(Stored items)
Segment Open
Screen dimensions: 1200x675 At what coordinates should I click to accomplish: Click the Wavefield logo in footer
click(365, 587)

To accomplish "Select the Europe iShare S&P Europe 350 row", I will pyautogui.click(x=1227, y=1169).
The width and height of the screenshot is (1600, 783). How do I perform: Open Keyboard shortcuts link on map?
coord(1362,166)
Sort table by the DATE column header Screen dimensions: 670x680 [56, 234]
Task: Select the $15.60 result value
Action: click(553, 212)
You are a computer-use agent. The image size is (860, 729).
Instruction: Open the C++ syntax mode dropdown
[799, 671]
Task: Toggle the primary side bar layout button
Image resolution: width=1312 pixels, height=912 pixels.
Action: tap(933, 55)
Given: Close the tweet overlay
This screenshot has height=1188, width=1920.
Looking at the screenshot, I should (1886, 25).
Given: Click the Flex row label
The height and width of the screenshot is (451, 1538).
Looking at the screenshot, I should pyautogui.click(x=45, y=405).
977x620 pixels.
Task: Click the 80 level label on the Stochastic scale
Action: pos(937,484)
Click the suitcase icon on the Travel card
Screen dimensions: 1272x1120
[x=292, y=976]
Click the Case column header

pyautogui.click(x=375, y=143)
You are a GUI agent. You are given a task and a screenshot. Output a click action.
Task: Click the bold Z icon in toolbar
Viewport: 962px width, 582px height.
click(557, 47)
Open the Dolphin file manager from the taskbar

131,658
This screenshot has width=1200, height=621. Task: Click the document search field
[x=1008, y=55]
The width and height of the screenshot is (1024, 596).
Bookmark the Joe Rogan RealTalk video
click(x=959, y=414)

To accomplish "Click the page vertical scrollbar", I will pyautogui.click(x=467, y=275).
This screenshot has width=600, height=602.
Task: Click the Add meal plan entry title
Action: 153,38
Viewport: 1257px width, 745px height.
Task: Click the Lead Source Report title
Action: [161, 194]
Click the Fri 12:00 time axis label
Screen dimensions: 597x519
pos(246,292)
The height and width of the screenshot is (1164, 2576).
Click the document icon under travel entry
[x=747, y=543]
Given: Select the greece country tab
Segment Closed
**WHAT YOU SHOULD DO:** I'd like an exact copy of the lines above, from the very first one through the line that contains "You are a GUI", with nothing else added.

**SOLUTION FOR THIS EXERCISE:**
Screen dimensions: 1200x675 At what coordinates should I click to accomplish: Click the Wavefield logo in footer
click(365, 587)

To accomplish "Select the Europe iShare S&P Europe 350 row", I will pyautogui.click(x=1227, y=1169).
The width and height of the screenshot is (1600, 783). How do I perform: Open Keyboard shortcuts link on map?
coord(1362,166)
Sort table by the DATE column header Screen dimensions: 670x680 [56, 234]
Task: Select the $15.60 result value
Action: click(553, 212)
You are a computer-use agent. The image size is (860, 729).
Instruction: Open the C++ syntax mode dropdown
[799, 671]
Task: Toggle the primary side bar layout button
Image resolution: width=1312 pixels, height=912 pixels.
Action: tap(933, 55)
Given: Close the tweet overlay
This screenshot has height=1188, width=1920.
Looking at the screenshot, I should (1886, 25).
Given: Click the Flex row label
The height and width of the screenshot is (451, 1538).
Looking at the screenshot, I should pyautogui.click(x=45, y=405).
977x620 pixels.
Task: Click the 80 level label on the Stochastic scale
Action: pos(937,484)
Click the suitcase icon on the Travel card
Screen dimensions: 1272x1120
[x=292, y=976]
Click the Case column header

pyautogui.click(x=375, y=143)
You are a GUI agent. You are given a task and a screenshot. Output a click action.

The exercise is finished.